# WORK TO BE COMPLETED:
Please repeat the data below word for word, from its beginning through the line that contains "Action: click(x=841, y=51)", with both ends included. Leave the pictures out of your answer.

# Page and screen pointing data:
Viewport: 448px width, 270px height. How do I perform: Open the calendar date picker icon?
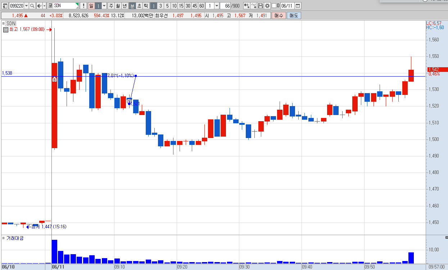pos(298,6)
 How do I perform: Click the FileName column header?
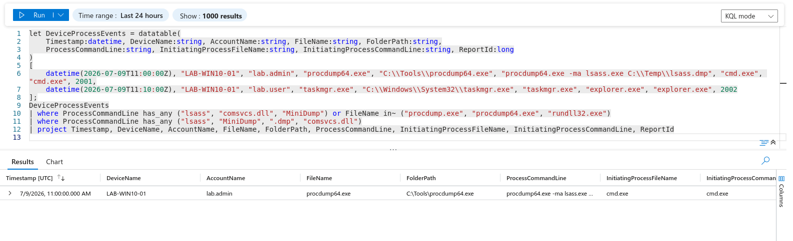319,178
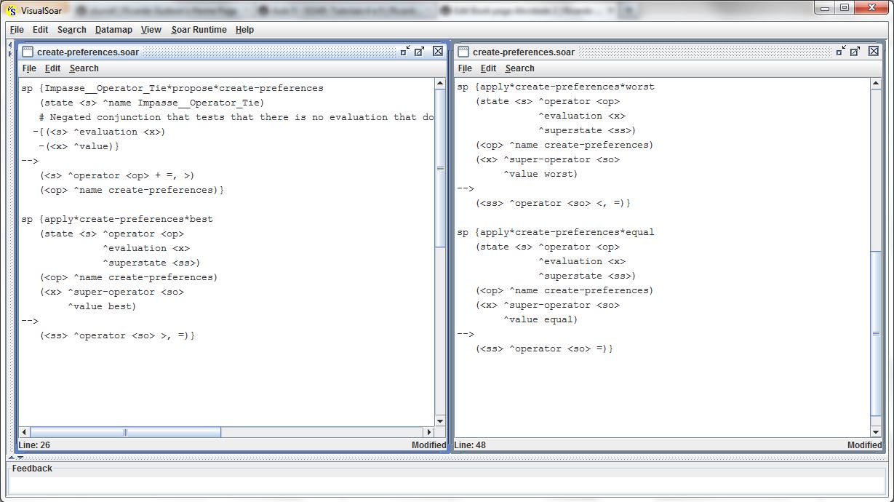894x502 pixels.
Task: Iconify the right create-preferences.soar editor
Action: click(x=841, y=51)
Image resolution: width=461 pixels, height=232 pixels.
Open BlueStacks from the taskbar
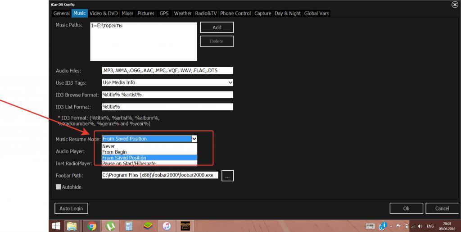tap(147, 225)
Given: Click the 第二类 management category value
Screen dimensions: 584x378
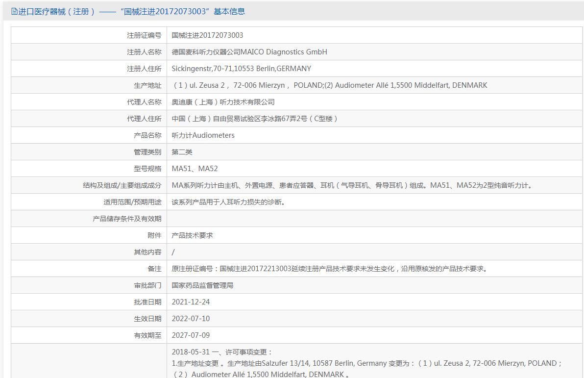Looking at the screenshot, I should point(182,152).
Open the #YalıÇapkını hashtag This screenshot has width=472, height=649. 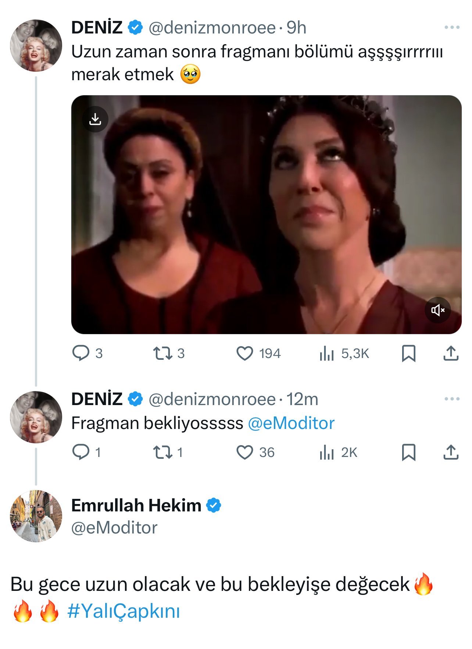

# EXERCISE RESULT:
Viewport: 448px width, 270px height. How do I perform: Open the calendar date picker icon?
pos(298,6)
 How do I perform: Click the FileName column header?
319,178
894x502 pixels.
Task: Iconify the right create-preferences.soar editor
Action: click(x=841, y=51)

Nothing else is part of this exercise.